The Ozark Heritage festival hosts many local Musicians and Artisans from all around. Since 1977, Piedmont has hosted an Ozark Heritage Fall Festival annually in mid-October, which showcases local Musicians, as well as traditional Ozark culture and handicrafts, and is one of the highest attended in the surrounding region with tens of hundreds flocking for a single October weekend.

Between February and April 1973, residents of Piedmont and the surrounding area witnessed unexplained activity in the sky. Several hundred calls were made to local police, sheriffs and newspapers. The incidents made local headlines and eventually national news outlets began reporting the sightings. Today, the city of Piedmont celebrates this designation every April with its annual UFO Festival and space themed decorum wherever you look.
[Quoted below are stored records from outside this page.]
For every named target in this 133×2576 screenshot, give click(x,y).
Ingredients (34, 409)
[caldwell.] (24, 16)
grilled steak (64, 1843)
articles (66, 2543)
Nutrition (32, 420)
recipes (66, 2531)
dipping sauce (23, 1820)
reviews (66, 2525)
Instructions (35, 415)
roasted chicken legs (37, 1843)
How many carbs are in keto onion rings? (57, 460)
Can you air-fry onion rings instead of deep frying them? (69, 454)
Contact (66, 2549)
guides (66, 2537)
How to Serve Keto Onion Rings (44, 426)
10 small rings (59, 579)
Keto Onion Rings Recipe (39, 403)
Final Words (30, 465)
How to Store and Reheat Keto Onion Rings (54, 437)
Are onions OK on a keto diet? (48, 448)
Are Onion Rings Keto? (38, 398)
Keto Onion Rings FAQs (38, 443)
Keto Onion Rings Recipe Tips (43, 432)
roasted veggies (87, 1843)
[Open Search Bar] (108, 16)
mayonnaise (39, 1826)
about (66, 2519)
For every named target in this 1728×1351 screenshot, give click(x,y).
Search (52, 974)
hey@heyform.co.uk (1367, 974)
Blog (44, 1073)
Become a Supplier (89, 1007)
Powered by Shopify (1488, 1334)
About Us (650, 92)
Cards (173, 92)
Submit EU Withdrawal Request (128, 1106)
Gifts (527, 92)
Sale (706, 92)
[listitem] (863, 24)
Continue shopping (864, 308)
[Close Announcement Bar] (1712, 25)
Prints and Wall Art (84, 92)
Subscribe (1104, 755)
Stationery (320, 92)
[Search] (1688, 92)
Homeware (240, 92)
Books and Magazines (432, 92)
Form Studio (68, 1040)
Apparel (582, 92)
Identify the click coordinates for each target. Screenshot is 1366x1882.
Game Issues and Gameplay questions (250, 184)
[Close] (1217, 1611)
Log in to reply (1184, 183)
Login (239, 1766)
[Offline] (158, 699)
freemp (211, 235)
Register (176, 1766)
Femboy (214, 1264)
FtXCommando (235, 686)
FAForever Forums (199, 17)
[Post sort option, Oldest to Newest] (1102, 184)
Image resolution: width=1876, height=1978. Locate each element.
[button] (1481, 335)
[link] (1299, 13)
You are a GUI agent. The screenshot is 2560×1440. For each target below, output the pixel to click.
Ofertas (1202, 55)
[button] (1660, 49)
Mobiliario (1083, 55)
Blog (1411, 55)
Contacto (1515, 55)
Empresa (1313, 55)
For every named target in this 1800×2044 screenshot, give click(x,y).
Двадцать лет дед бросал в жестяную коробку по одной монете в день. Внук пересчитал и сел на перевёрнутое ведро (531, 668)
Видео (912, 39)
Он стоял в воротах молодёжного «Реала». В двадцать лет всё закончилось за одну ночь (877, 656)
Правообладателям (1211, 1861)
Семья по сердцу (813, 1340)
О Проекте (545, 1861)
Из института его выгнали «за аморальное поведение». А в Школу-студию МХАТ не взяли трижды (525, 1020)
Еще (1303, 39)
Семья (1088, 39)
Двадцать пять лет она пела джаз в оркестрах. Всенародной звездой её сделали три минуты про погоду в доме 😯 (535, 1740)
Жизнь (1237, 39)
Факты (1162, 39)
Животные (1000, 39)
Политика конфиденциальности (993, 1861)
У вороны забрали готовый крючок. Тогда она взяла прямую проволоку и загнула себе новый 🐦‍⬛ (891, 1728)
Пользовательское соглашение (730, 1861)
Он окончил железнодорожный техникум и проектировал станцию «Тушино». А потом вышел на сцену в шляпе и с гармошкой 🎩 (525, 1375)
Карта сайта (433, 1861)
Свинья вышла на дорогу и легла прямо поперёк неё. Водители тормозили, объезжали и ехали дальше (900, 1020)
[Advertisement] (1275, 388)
Each year brings new permanent installments, such as a UFO park, the giant UFO above The Chow Hall restaurant, a massive Alien Cheers murals from Diamond Jim's Pub, and several psychedelic apocalyptic murals at the local dispensary chain The Grateful Headz.

In August 2023, to mark the 50th anniversary of alleged unidentified flying object (UFO) sightings in Piedmont, the Missouri General Assembly passed SB139 designating Piedmont and Wayne County as the UFO Capitals of Missouri.

==Notable person==
- Robert Banks, award-winning chemist and co-inventor of "crystalline polypropylene" and high-density polyethylene (HDPE).